TASK
Return the data below unchanged, without images.

Content starts

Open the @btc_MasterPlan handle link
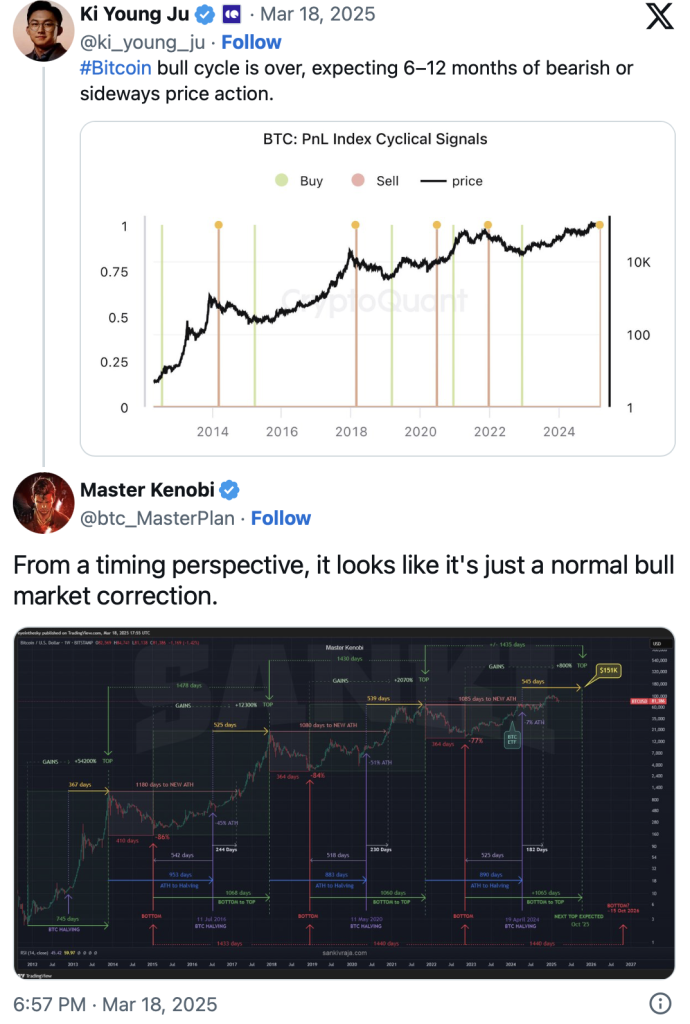690x1024 pixels. point(157,519)
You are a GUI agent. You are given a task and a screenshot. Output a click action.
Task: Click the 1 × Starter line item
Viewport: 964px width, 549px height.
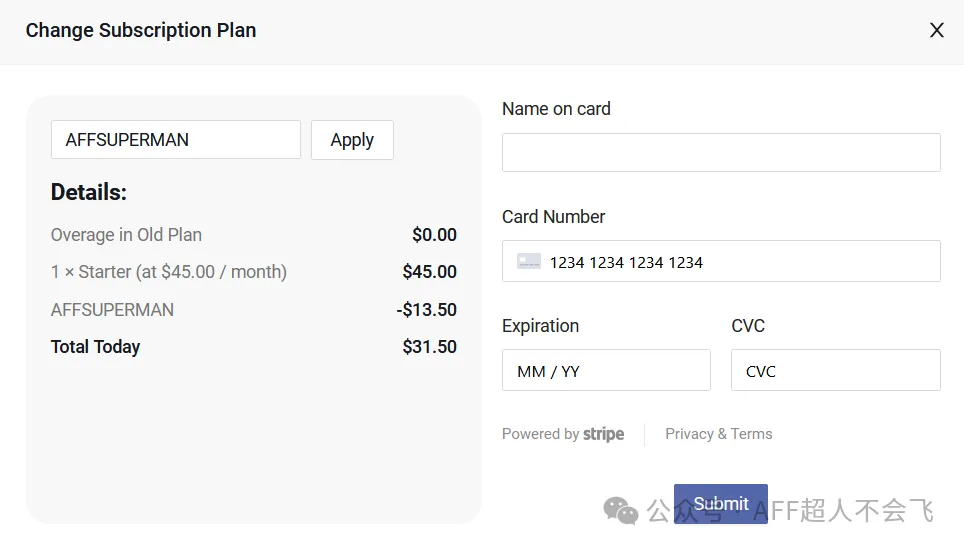tap(169, 272)
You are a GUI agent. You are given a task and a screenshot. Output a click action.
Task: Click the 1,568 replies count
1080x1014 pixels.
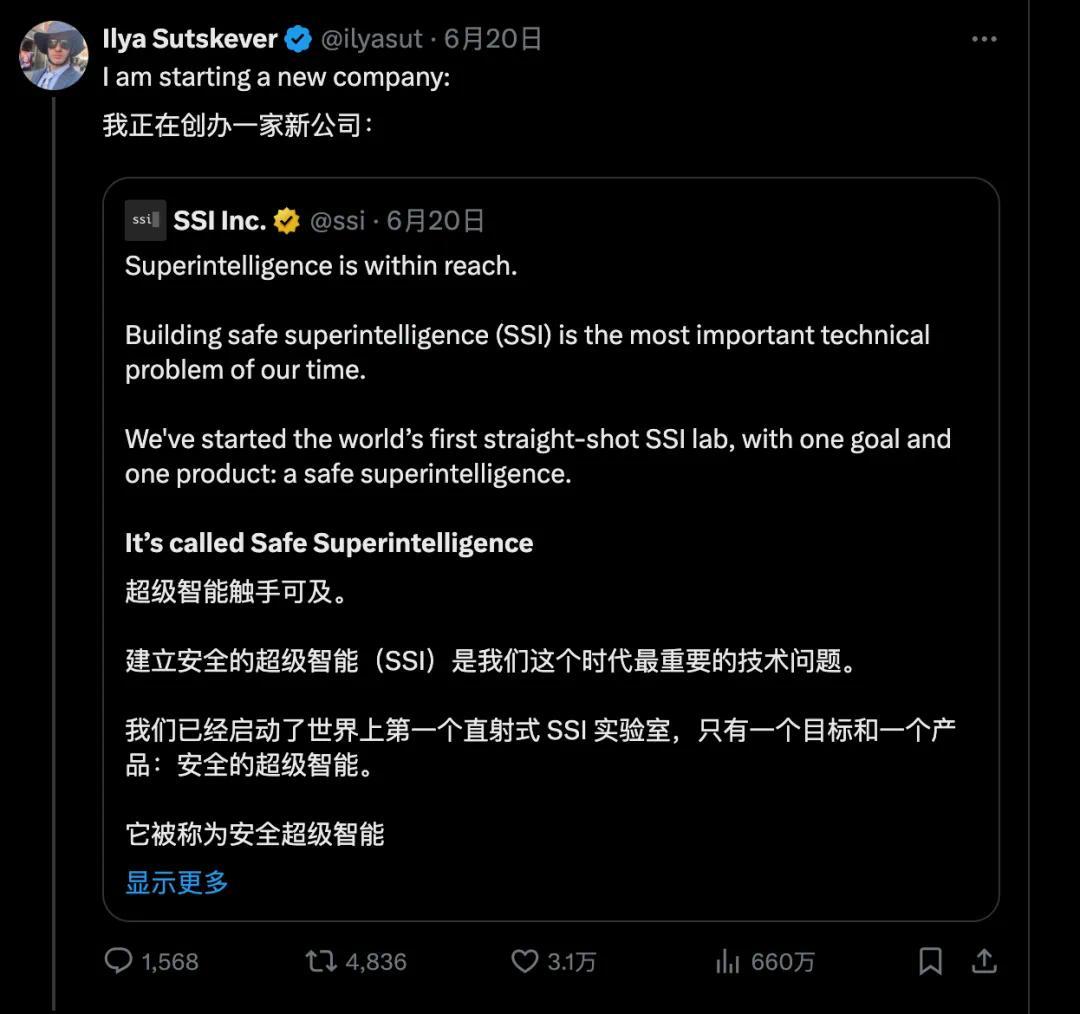click(x=170, y=962)

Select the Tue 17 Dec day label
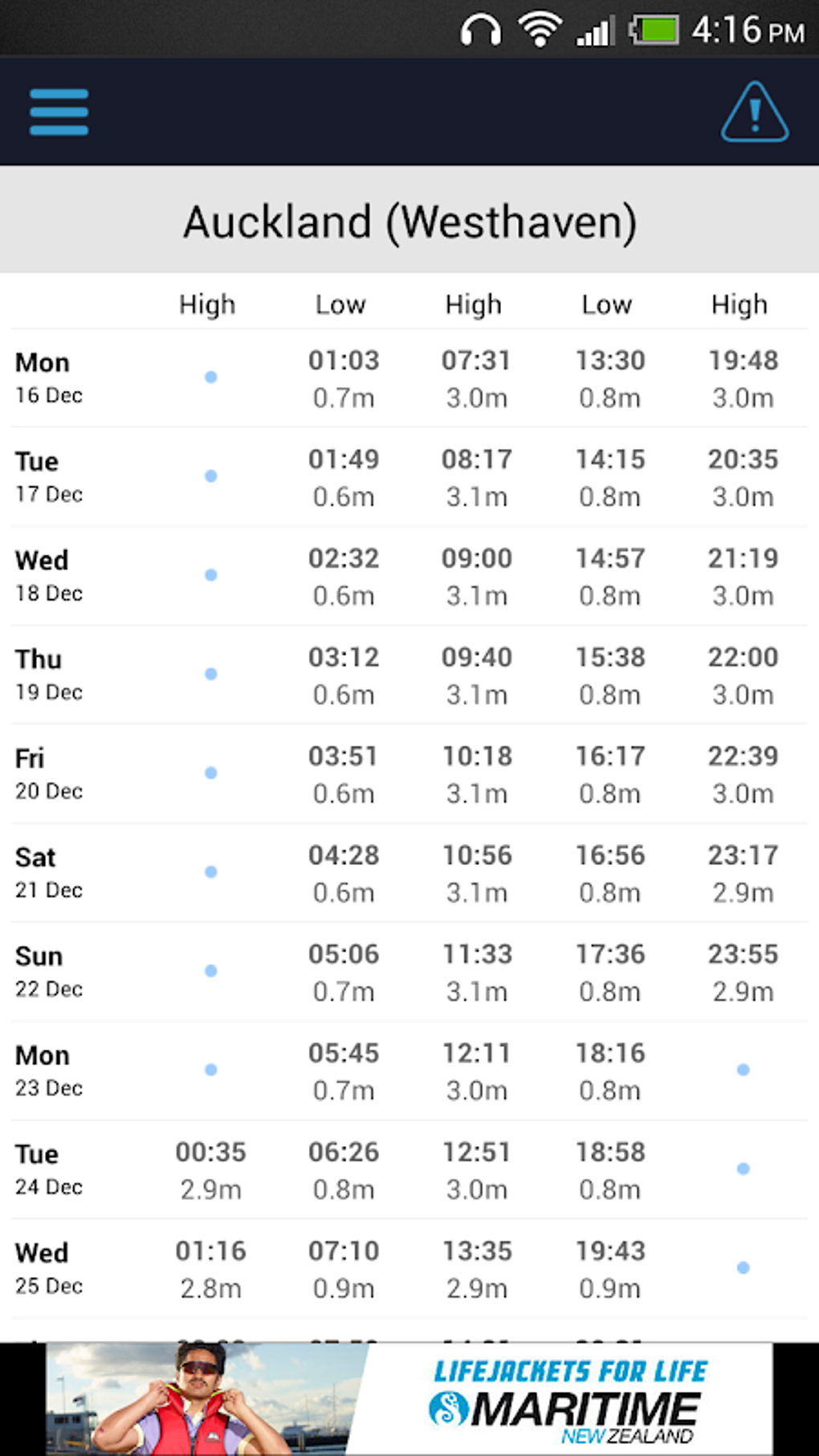point(49,475)
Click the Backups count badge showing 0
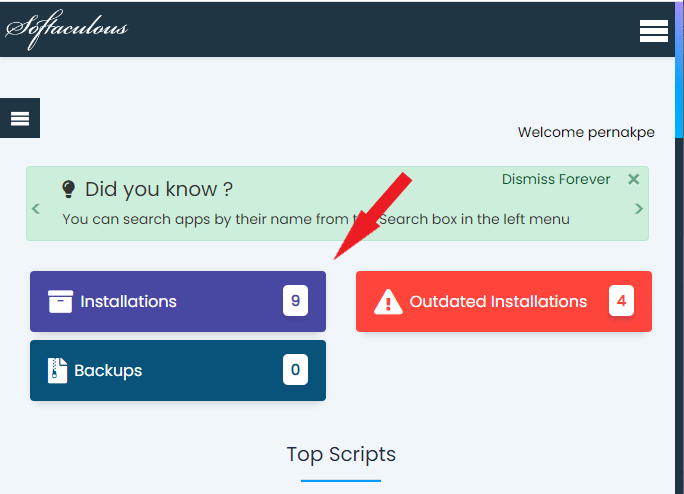 tap(295, 370)
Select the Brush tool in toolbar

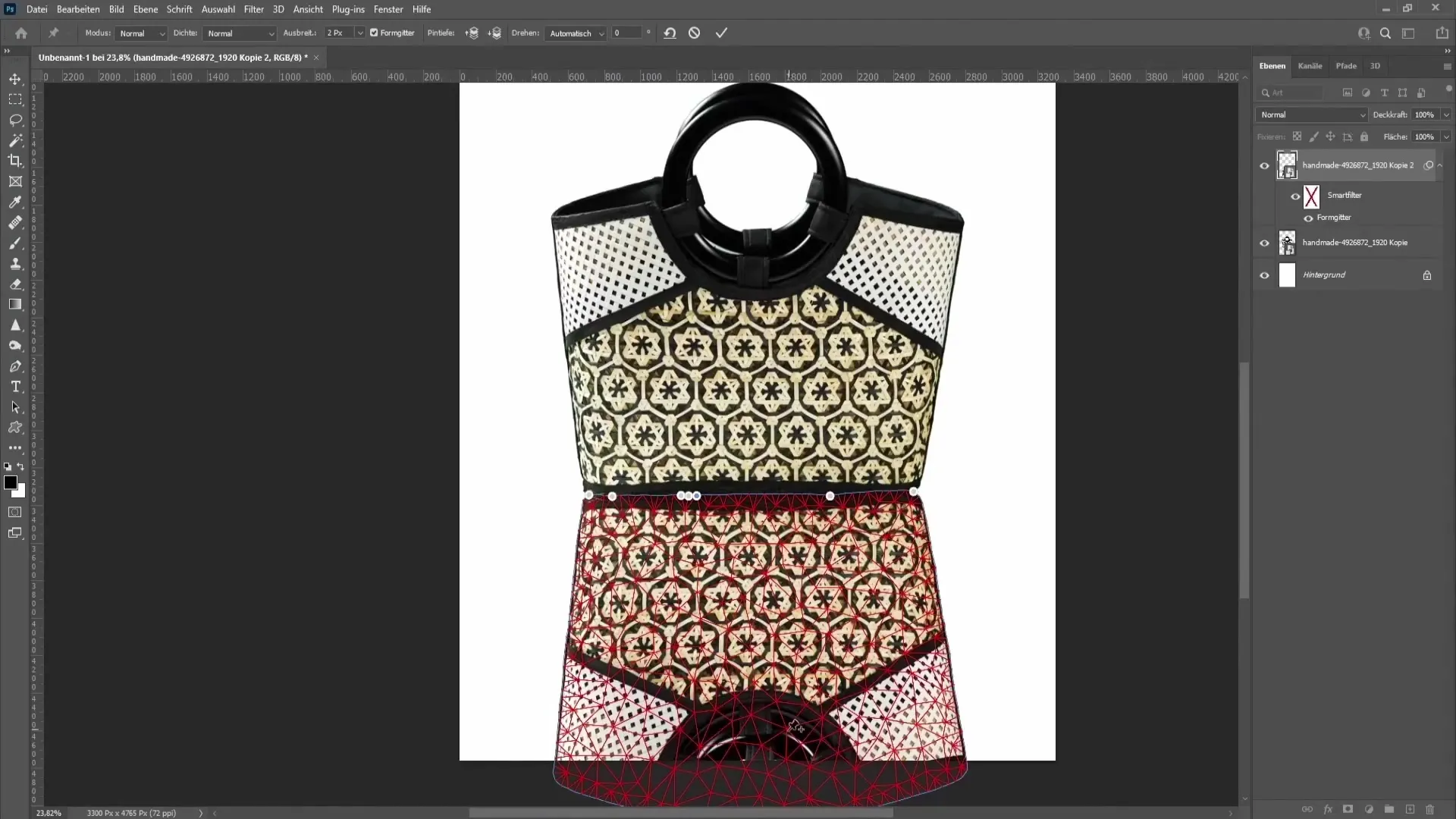[15, 242]
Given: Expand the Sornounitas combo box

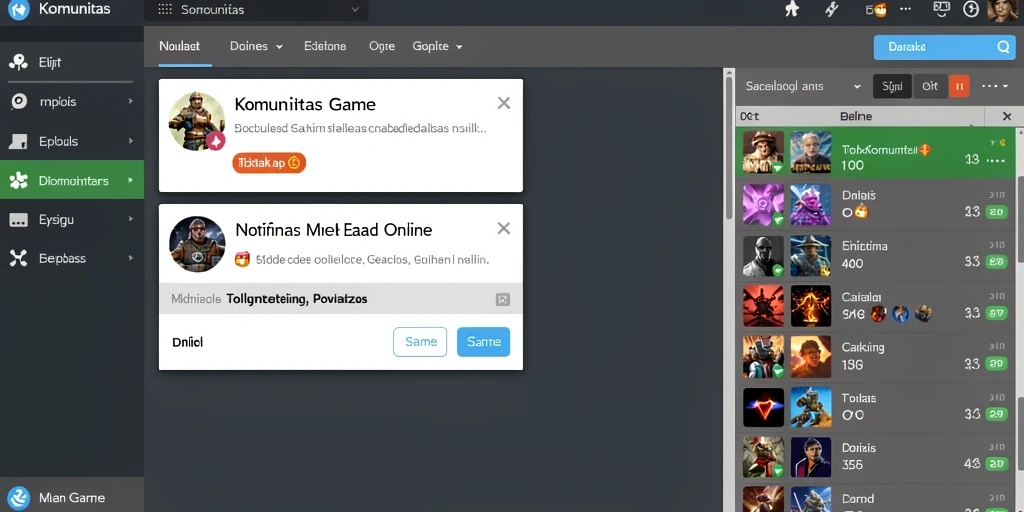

Content ends

RESPONSE BELOW
Open the @btc_MasterPlan handle link
690x1024 pixels. point(157,519)
You are a GUI agent. You are given a task and a screenshot. Output a click action.
Task: Click the 1 × Starter line item
Viewport: 964px width, 549px height.
tap(169, 272)
You are a GUI agent. You are given a task and a screenshot. Output a click action.
Task: Click the 1,568 replies count
1080x1014 pixels.
click(x=170, y=962)

Select the Tue 17 Dec day label
point(49,475)
Click the Backups count badge showing 0
 tap(295, 370)
Select the Brush tool in toolbar

[15, 242]
Given: Expand the Sornounitas combo box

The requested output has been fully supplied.